Jeon, HJ, Kim, H, Yang, J
Current opinion in endocrinology, diabetes, and obesity. 2015;(6):452-8
Abstract
PURPOSE OF REVIEW Mineral and bone disorders are common problems in organ transplant recipients. Successful transplantation solves many aspects of abnormal mineral and bone metabolism, but the degree of improvement is frequently incomplete. Posttransplant bone disease can affect long-term outcomes as well as increase the likelihood of fracture. In this article, we reviewed the major posttransplant bone diseases and recent advances in treatment strategies. RECENT FINDINGS Pretransplant bone disease and immunosuppressants are important risk factors for posttransplant bone disease. Corticosteroid withdrawal may result in minimal or no protection against fractures, with increased risk for acute rejection. Vitamin D analogue and bisphosphonate are frequently used to prevent and treat posttransplant osteoporosis.
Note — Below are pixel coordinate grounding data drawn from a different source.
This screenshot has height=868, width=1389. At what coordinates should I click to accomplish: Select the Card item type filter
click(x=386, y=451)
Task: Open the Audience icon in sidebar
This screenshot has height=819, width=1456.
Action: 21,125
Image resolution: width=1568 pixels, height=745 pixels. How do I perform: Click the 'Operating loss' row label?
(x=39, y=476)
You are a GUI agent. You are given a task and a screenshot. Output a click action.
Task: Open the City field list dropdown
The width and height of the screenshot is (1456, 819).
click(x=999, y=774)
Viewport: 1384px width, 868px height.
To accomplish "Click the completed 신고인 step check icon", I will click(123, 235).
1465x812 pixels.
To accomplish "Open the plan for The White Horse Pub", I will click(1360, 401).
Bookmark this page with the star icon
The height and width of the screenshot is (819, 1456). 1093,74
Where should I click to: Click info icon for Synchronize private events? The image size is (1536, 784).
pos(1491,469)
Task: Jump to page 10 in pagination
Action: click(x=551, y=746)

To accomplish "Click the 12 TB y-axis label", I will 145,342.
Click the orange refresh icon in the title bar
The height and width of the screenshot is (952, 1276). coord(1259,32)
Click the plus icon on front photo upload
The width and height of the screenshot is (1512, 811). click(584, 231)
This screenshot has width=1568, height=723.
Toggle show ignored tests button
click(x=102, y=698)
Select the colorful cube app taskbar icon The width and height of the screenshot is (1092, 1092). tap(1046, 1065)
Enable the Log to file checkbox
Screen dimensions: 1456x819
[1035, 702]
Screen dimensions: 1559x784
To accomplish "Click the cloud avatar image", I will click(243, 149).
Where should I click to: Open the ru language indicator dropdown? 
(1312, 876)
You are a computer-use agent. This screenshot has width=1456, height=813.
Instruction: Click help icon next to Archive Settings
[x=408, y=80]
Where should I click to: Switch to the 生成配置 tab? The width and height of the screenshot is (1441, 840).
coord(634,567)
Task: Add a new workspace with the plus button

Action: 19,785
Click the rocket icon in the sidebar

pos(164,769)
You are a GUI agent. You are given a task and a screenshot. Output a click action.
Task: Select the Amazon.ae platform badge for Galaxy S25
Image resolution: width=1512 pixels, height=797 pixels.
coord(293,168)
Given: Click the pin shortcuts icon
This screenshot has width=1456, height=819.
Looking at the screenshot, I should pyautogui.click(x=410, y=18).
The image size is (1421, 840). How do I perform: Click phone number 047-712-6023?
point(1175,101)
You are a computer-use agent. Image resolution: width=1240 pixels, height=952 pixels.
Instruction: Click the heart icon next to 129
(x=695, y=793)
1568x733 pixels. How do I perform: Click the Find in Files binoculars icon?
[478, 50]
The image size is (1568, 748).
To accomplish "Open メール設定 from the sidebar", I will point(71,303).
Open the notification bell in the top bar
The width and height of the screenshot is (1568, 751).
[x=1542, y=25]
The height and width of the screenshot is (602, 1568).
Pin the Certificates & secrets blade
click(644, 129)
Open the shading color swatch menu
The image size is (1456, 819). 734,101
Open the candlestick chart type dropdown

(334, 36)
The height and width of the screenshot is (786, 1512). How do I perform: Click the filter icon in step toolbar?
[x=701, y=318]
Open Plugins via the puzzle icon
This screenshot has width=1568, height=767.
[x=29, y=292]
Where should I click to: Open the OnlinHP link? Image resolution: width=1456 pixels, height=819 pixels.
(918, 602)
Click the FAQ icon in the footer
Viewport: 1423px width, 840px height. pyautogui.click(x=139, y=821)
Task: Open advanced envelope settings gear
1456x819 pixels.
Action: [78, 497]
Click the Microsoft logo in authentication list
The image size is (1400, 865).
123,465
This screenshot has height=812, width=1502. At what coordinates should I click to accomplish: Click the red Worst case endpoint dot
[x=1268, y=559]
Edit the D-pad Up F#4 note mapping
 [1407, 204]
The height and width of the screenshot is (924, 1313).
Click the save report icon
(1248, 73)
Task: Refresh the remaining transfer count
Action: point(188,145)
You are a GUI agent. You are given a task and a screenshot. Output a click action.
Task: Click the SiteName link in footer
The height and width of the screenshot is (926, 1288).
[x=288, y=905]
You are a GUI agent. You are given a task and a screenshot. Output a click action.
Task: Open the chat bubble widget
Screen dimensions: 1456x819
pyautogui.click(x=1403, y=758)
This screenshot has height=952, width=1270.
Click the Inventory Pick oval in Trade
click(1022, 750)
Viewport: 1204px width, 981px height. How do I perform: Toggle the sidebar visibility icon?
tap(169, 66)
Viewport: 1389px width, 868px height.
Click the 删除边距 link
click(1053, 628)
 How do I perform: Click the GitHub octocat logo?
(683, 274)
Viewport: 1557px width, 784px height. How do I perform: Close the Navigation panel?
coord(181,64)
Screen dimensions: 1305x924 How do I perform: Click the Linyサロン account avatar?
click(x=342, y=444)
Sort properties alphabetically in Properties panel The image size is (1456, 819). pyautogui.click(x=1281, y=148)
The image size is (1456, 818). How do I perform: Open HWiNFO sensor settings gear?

Posttransplant hyperparathyroidism increases the risk for all-cause mortality and graft loss, but not major cardiovascular events. Cinacalcet was well tolerated and effectively controlled hypercalcemic hyperparathyroidism; however, it did not improve bone mineral density and discontinuation led to parathyroid hormone rebound. Six-month paricalcitol supplementation reduced parathyroid hormone levels and attenuated bone remodeling and mineral loss in case of posttransplant hyperparathyroidism. SUMMARY Posttransplant bone diseases present in various forms, including osteoporosis, hyperparathyroidism, adynamic bone disease, and osteonecrosis. Prophylactic and therapeutic approaches to both pretransplant and posttransplant periods should be considered.